Retype the following rows word for word, keeping every line as it appears.

## Begin

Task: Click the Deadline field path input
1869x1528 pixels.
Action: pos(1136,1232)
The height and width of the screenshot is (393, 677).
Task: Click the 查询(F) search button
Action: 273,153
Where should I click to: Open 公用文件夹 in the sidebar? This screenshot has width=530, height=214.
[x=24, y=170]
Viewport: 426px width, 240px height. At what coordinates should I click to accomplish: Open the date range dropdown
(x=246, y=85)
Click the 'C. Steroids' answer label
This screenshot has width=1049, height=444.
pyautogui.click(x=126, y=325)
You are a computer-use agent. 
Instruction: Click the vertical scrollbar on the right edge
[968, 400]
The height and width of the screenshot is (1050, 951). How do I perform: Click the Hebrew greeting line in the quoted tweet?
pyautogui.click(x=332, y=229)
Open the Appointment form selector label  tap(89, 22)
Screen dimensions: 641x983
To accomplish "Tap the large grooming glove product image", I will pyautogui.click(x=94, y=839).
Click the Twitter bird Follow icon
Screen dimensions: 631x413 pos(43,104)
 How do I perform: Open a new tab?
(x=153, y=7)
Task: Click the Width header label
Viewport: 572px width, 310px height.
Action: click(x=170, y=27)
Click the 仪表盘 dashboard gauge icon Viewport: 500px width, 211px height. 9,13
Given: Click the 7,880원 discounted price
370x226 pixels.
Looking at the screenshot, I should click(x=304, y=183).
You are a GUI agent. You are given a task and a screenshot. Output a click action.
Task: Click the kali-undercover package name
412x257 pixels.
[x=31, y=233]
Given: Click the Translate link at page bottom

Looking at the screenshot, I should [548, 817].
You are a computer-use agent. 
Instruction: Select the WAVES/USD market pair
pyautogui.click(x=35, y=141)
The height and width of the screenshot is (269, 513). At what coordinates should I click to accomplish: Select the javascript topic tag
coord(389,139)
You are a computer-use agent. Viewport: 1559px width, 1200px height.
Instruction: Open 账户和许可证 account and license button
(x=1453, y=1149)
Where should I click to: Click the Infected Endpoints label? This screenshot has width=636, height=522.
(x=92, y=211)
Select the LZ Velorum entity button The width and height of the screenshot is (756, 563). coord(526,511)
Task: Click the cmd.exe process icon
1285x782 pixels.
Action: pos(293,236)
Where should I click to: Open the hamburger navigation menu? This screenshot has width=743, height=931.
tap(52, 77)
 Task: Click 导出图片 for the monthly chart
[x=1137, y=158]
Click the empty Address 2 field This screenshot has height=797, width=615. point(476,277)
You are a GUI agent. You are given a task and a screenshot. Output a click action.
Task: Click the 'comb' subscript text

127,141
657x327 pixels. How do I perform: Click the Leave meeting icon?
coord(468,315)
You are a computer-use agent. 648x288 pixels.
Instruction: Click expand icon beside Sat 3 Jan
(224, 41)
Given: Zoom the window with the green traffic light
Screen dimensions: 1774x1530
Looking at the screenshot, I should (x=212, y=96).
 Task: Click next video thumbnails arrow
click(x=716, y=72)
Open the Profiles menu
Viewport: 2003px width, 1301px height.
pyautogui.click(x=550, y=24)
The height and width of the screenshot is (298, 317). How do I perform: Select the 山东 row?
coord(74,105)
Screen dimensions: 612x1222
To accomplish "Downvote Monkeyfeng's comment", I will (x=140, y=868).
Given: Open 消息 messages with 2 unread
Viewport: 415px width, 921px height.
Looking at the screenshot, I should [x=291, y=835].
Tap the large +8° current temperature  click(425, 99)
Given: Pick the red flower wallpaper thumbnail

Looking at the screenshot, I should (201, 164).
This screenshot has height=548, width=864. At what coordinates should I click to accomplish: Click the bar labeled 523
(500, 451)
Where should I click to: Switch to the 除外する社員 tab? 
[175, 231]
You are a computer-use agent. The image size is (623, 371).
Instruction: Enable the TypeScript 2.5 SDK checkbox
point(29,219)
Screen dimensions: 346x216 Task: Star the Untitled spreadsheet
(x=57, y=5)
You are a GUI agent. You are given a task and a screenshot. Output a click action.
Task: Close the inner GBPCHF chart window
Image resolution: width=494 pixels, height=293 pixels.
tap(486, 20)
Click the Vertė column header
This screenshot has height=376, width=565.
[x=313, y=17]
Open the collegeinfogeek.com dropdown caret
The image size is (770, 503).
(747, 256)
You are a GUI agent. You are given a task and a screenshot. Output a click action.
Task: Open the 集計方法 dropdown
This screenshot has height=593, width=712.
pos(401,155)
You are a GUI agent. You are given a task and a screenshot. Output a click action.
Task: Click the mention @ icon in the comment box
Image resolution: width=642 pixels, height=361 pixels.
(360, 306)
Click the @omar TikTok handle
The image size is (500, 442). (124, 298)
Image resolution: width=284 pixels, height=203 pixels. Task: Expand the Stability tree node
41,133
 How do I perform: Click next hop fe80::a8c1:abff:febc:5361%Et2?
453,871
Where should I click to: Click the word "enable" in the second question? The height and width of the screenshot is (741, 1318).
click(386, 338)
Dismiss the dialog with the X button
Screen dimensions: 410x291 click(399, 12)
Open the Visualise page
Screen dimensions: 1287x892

## End

**Complete response:**
Task: Click the Deadline field path input
1869x1528 pixels.
Action: pos(1136,1232)
The height and width of the screenshot is (393, 677).
Task: Click the 查询(F) search button
Action: 273,153
Where should I click to: Open 公用文件夹 in the sidebar? This screenshot has width=530, height=214.
[x=24, y=170]
Viewport: 426px width, 240px height. At what coordinates should I click to accomplish: Open the date range dropdown
(x=246, y=85)
Click the 'C. Steroids' answer label
This screenshot has width=1049, height=444.
pyautogui.click(x=126, y=325)
You are a computer-use agent. 
Instruction: Click the vertical scrollbar on the right edge
[968, 400]
The height and width of the screenshot is (1050, 951). How do I perform: Click the Hebrew greeting line in the quoted tweet?
pyautogui.click(x=332, y=229)
Open the Appointment form selector label  tap(89, 22)
Screen dimensions: 641x983
To accomplish "Tap the large grooming glove product image", I will pyautogui.click(x=94, y=839).
Click the Twitter bird Follow icon
Screen dimensions: 631x413 pos(43,104)
 How do I perform: Open a new tab?
(x=153, y=7)
Task: Click the Width header label
Viewport: 572px width, 310px height.
Action: click(x=170, y=27)
Click the 仪表盘 dashboard gauge icon Viewport: 500px width, 211px height. 9,13
Given: Click the 7,880원 discounted price
370x226 pixels.
Looking at the screenshot, I should click(x=304, y=183).
You are a GUI agent. You are given a task and a screenshot. Output a click action.
Task: Click the kali-undercover package name
412x257 pixels.
[x=31, y=233]
Given: Click the Translate link at page bottom

Looking at the screenshot, I should [548, 817].
You are a computer-use agent. 
Instruction: Select the WAVES/USD market pair
pyautogui.click(x=35, y=141)
The height and width of the screenshot is (269, 513). At what coordinates should I click to accomplish: Select the javascript topic tag
coord(389,139)
You are a computer-use agent. Viewport: 1559px width, 1200px height.
Instruction: Open 账户和许可证 account and license button
(x=1453, y=1149)
Where should I click to: Click the Infected Endpoints label? This screenshot has width=636, height=522.
(x=92, y=211)
Select the LZ Velorum entity button The width and height of the screenshot is (756, 563). coord(526,511)
Task: Click the cmd.exe process icon
1285x782 pixels.
Action: pos(293,236)
Where should I click to: Open the hamburger navigation menu? This screenshot has width=743, height=931.
tap(52, 77)
 Task: Click 导出图片 for the monthly chart
[x=1137, y=158]
Click the empty Address 2 field This screenshot has height=797, width=615. point(476,277)
You are a GUI agent. You are given a task and a screenshot. Output a click action.
Task: Click the 'comb' subscript text

127,141
657x327 pixels. How do I perform: Click the Leave meeting icon?
coord(468,315)
You are a computer-use agent. 648x288 pixels.
Instruction: Click expand icon beside Sat 3 Jan
(224, 41)
Given: Zoom the window with the green traffic light
Screen dimensions: 1774x1530
Looking at the screenshot, I should (x=212, y=96).
 Task: Click next video thumbnails arrow
click(x=716, y=72)
Open the Profiles menu
Viewport: 2003px width, 1301px height.
pyautogui.click(x=550, y=24)
The height and width of the screenshot is (298, 317). How do I perform: Select the 山东 row?
coord(74,105)
Screen dimensions: 612x1222
To accomplish "Downvote Monkeyfeng's comment", I will (x=140, y=868).
Given: Open 消息 messages with 2 unread
Viewport: 415px width, 921px height.
Looking at the screenshot, I should [x=291, y=835].
Tap the large +8° current temperature  click(425, 99)
Given: Pick the red flower wallpaper thumbnail

Looking at the screenshot, I should (201, 164).
This screenshot has height=548, width=864. At what coordinates should I click to accomplish: Click the bar labeled 523
(500, 451)
Where should I click to: Switch to the 除外する社員 tab? 
[175, 231]
You are a computer-use agent. The image size is (623, 371).
Instruction: Enable the TypeScript 2.5 SDK checkbox
point(29,219)
Screen dimensions: 346x216 Task: Star the Untitled spreadsheet
(x=57, y=5)
You are a GUI agent. You are given a task and a screenshot. Output a click action.
Task: Close the inner GBPCHF chart window
Image resolution: width=494 pixels, height=293 pixels.
tap(486, 20)
Click the Vertė column header
This screenshot has height=376, width=565.
[x=313, y=17]
Open the collegeinfogeek.com dropdown caret
The image size is (770, 503).
(747, 256)
You are a GUI agent. You are given a task and a screenshot. Output a click action.
Task: Open the 集計方法 dropdown
This screenshot has height=593, width=712.
pos(401,155)
You are a GUI agent. You are given a task and a screenshot. Output a click action.
Task: Click the mention @ icon in the comment box
Image resolution: width=642 pixels, height=361 pixels.
(360, 306)
Click the @omar TikTok handle
The image size is (500, 442). (124, 298)
Image resolution: width=284 pixels, height=203 pixels. Task: Expand the Stability tree node
41,133
 How do I perform: Click next hop fe80::a8c1:abff:febc:5361%Et2?
453,871
Where should I click to: Click the word "enable" in the second question? The height and width of the screenshot is (741, 1318).
click(386, 338)
Dismiss the dialog with the X button
Screen dimensions: 410x291 click(399, 12)
Open the Visualise page
Screen dimensions: 1287x892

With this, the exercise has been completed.